JavaScript & the Strategy Pattern

Just recently I started working on a web-based NES emulator, creatively named TixNES, after my first TixBoy Gameboy Emulator project. The idea of this project, as well as the Gameboy one, is that it’s implemented in pure browser JavaScript - no libraries, no frameworks, no nothing. However, quite early during development of the emulator CPU, I came across a small hurdle.

Compared to the Gameboy, the NES has much, much fewer different instructions. However, it has a bunch more addressing modes for each instruction. For example - there’s 5 variations of the LDX instruction, the only purpose of which is to load a value into a register. Even though every variation effectively does the same thing, just slightly differently, I’d have to implement every variation manually. At least that’s what I thought until I came up with an amazing solution that utilizes the Strategy Pattern… sort of.

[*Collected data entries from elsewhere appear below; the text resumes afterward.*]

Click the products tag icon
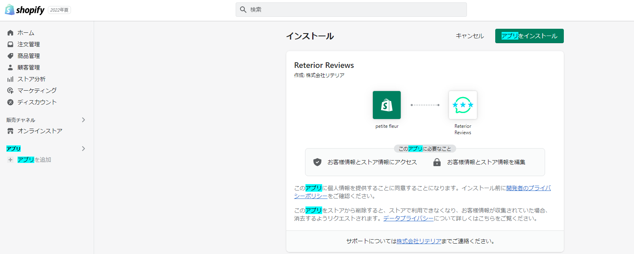 tap(10, 56)

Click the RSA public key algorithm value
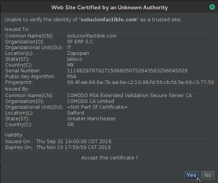point(72,77)
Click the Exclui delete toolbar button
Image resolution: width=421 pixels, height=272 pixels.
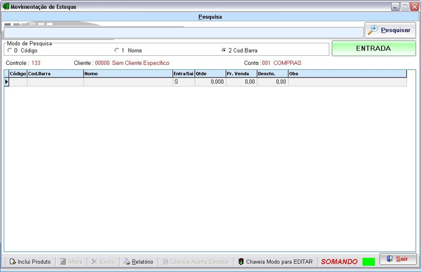coord(103,261)
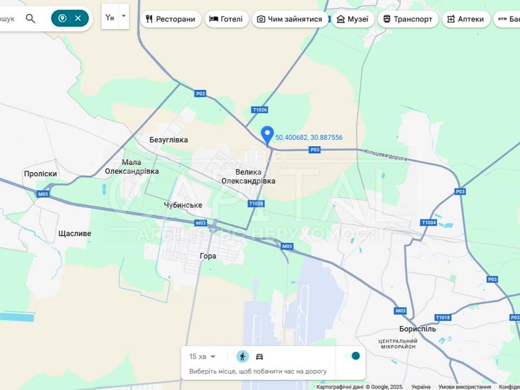Toggle the travel time switch off

click(352, 356)
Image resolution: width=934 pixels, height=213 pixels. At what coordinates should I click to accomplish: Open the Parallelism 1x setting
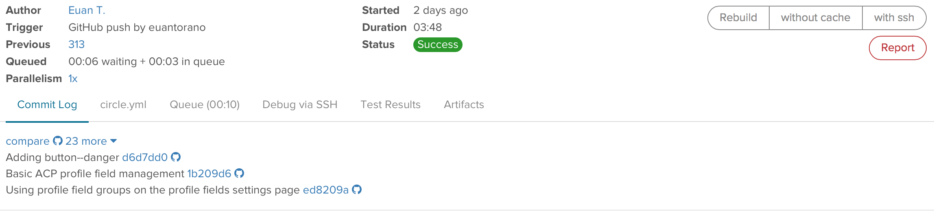pyautogui.click(x=73, y=78)
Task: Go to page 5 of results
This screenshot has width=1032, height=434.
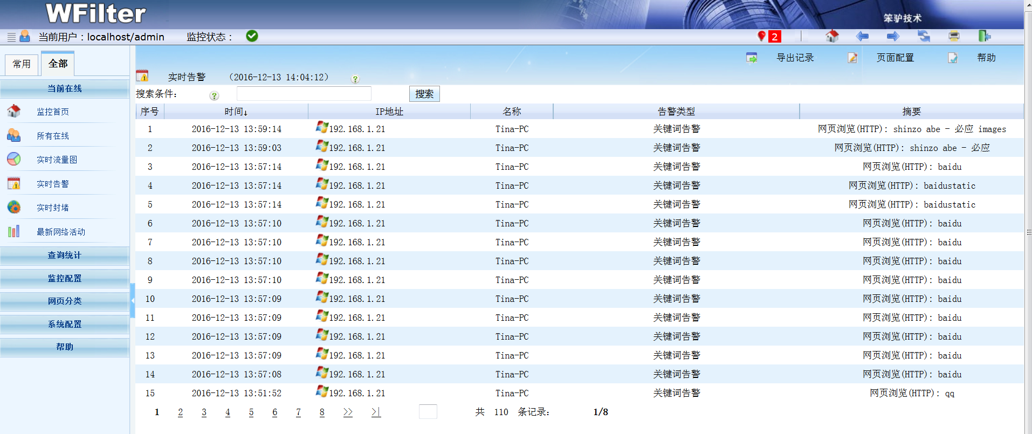Action: [251, 412]
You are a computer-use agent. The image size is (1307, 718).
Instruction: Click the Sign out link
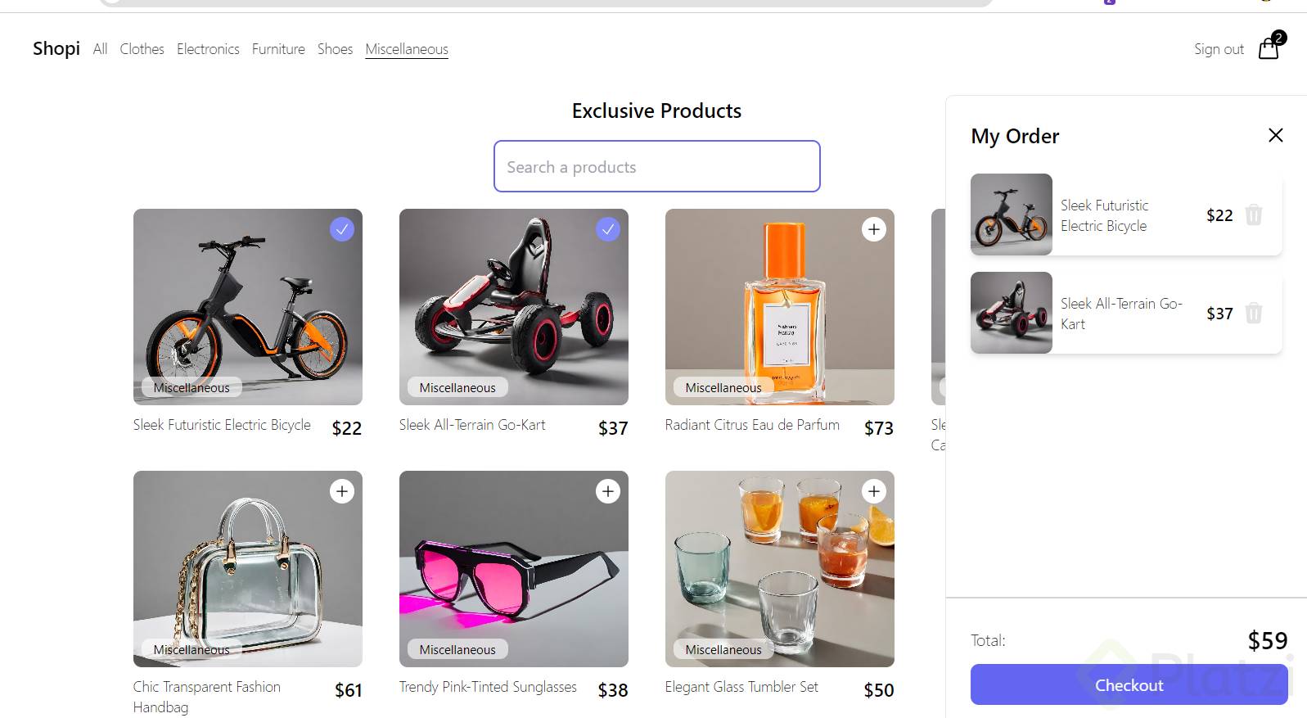[x=1218, y=49]
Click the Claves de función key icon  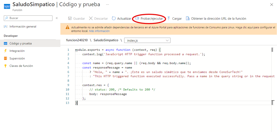(x=5, y=66)
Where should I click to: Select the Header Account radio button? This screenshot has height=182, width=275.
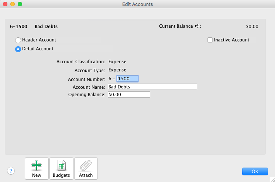coord(18,40)
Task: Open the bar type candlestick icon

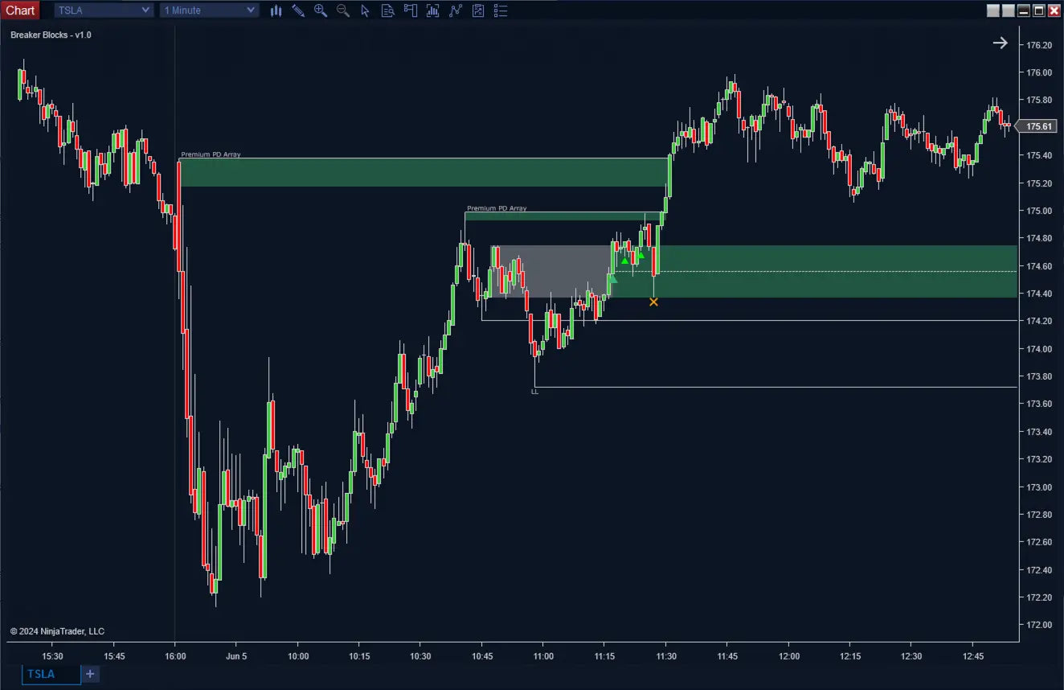Action: point(276,10)
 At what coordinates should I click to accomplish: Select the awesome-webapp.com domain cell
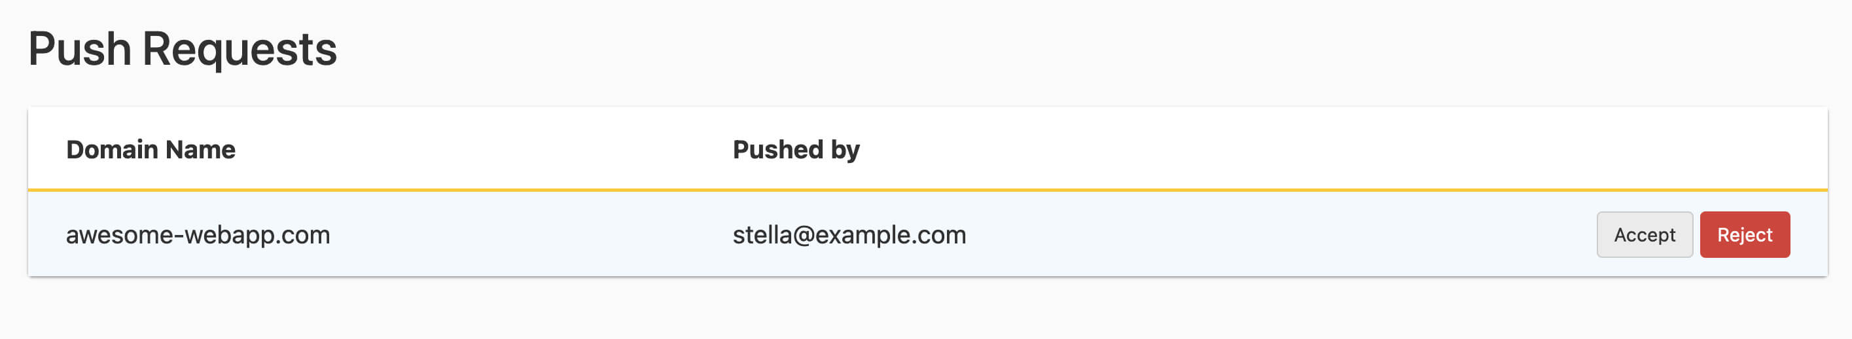(x=198, y=235)
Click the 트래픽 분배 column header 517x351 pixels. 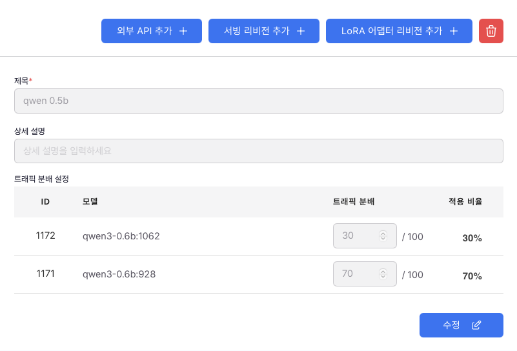354,201
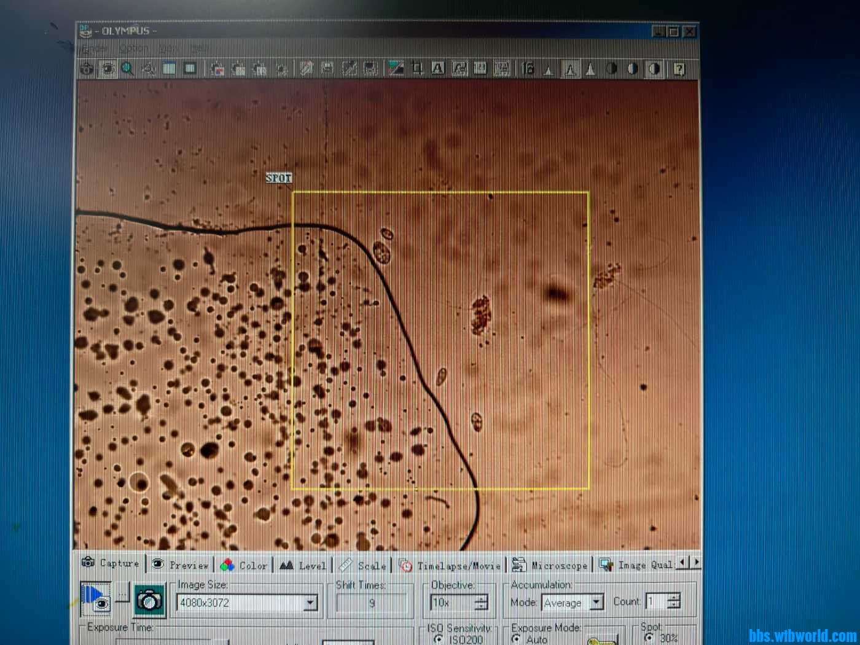Viewport: 860px width, 645px height.
Task: Click the Accumulation Count input field
Action: [x=656, y=602]
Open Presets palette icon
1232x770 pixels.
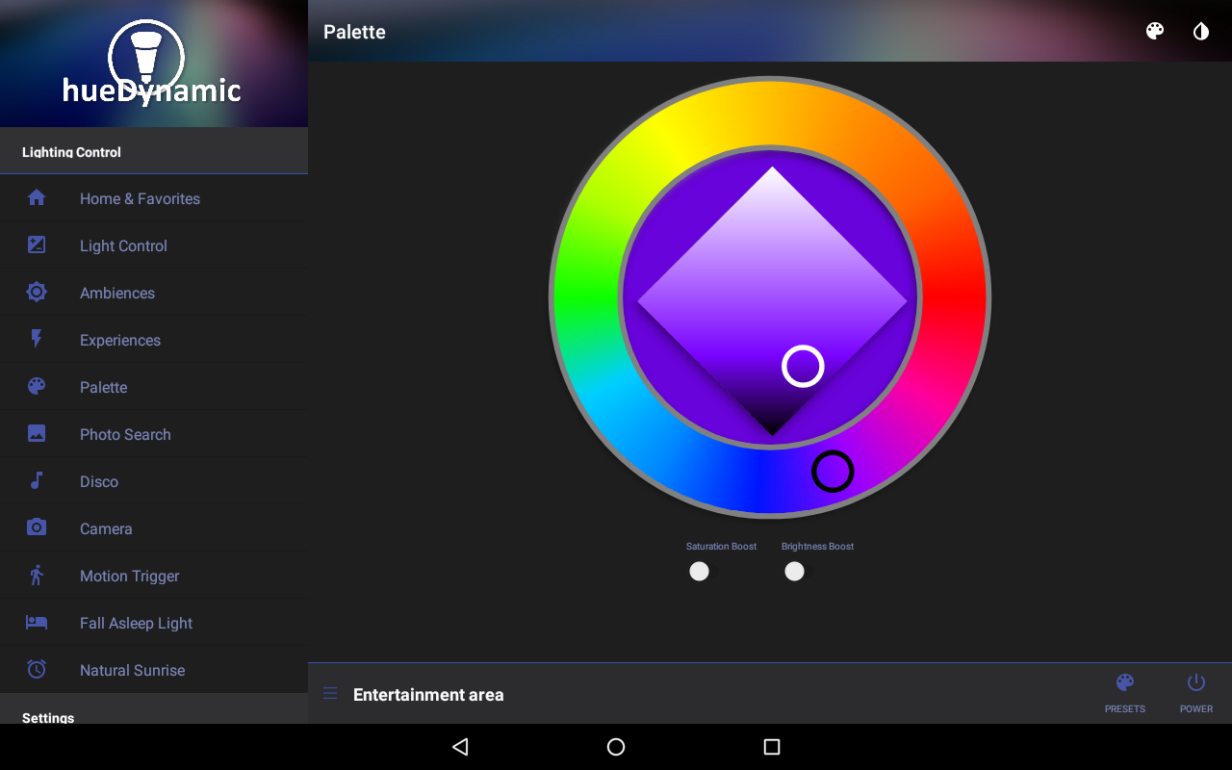click(x=1125, y=683)
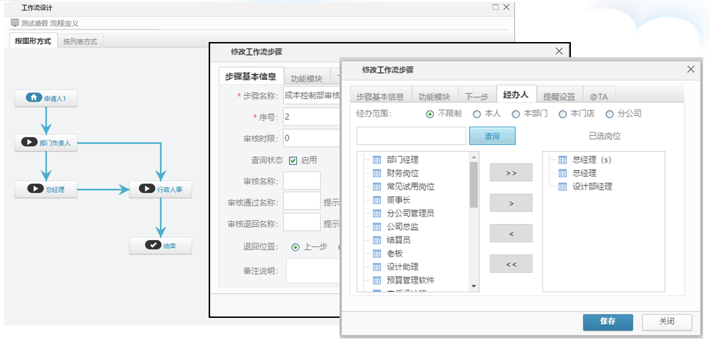Select the 结束 checkmark end node
Viewport: 710px width, 342px height.
pyautogui.click(x=160, y=245)
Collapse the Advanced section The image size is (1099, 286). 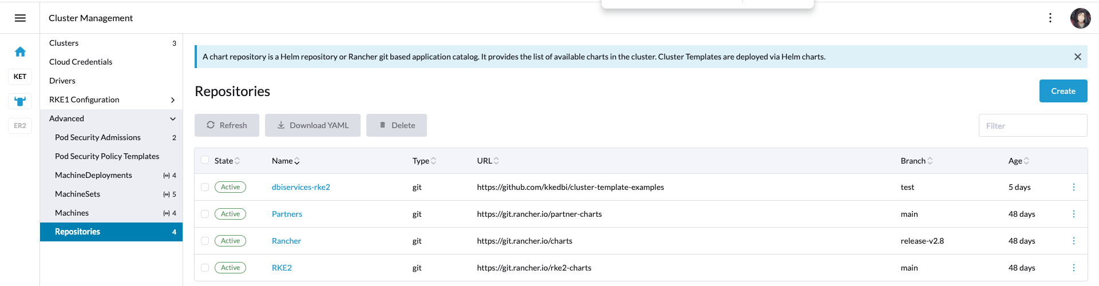172,119
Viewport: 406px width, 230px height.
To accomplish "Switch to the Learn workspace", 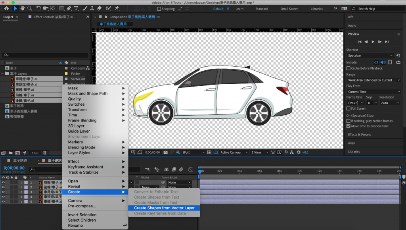I will point(239,9).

JavaScript features this amazing function called Function.bind(), which allows for creation of pointers to wrapper functions which, when called, call the original function with parameters specified in the .bind() call. For example:

var print = console.log.bind(null, "Hello World!");
print();

This bit of code creates a print variable which can be called, and when that happens, Hello World! is printed to the console, as that’s the parameter given in the parameters of .bind(). (You can safely ignore the null, that’s just a required parameter for context of the this keyword)

But how is this useful, you may ask? Well, it already proved to be useful in my Gameboy Emulator project. Instruction decoding is always a pain, and I didn’t feel like writing a giant switch-statement with over 500 cases for each instruction, so I created a “funcmap” object, which maps the opcode values to function pointers created using the .bind() function. Now instruction decoding is as easy as funcmap[opcode]()! My NES emulator takes the same approach. However, in order to support all these different variations of instructions, there’s two layers of .bind() objects. And this is where the Strategy Pattern fun begins.

Let’s get back to the LDX instruction as an example. The basic operation of it is always going to be the same - load a value from memory and store it in register X. Therefore, I implemented a “general” function of the LDX instruction which takes two parameters: a “load function” and a “callback flag”. The load function is a pointer to one of the “load function implementations” - effectively where the Strategy Pattern aspect comes in. There’s an implementation for immediate values, then a separate implementation for absolute addressing, etc. This load function then takes a callback function that’s called when the memory read operations are all done and the read value is stored in a temporary buffer. My LDX function sets itself as the callback function, but using .bind() to call itself with the “callback flag” parameter set, so it knows that there’s a value in the temporary buffer that should be written to the register X. That explanation may be a bit convoluted, so here’s some example code:

// This is a temporary buffer in a global scope to store values between function calls
var tmp = [];

// Reads an 8-bit value at PC, increases PC and immediately calls the callback function
function _read8_immediate(callback) {
    tmp.push(readByte(registers.pc++));
    callback();
}

// LDX Instruction - Loads a value from memory into register X
function _ldx(loadfunc, cycle) {
    switch(cycle) {
        default:
        	// This is executed on the first call - the load function is
			// scheduled to be executed on the next CPU cycle
            nextfunc = loadfunc.bind(this, _ldx.bind(this, null, 1));
            break;
        case 1:
        	// This is executed as a callback from the load function.
            registers.x = tmp.pop();
            nextfunc = fetchInstruction;
            break;
    }
}

// Map Immediate-addressing variant of LDX to opcode 0xA2
funcmap[0xA2] = _ldx.bind(this, _read8_immediate);

(For context in the code block above - nextfunc is called every CPU cycle)

And that’s all there is to it! Now I can re-use my _read8_immediate function for other instructions that support reading immediate values, and I can add new addressing variations of LDX by simply adding a new entry in the funcmap with a different function pointer in the .bind() call. This is especially useful because it implicitly handles all the timing-related stuff in the load functions, so there’s no risk of making mistakes due to copy & pasting code all over the place.

Written on June 22, 2021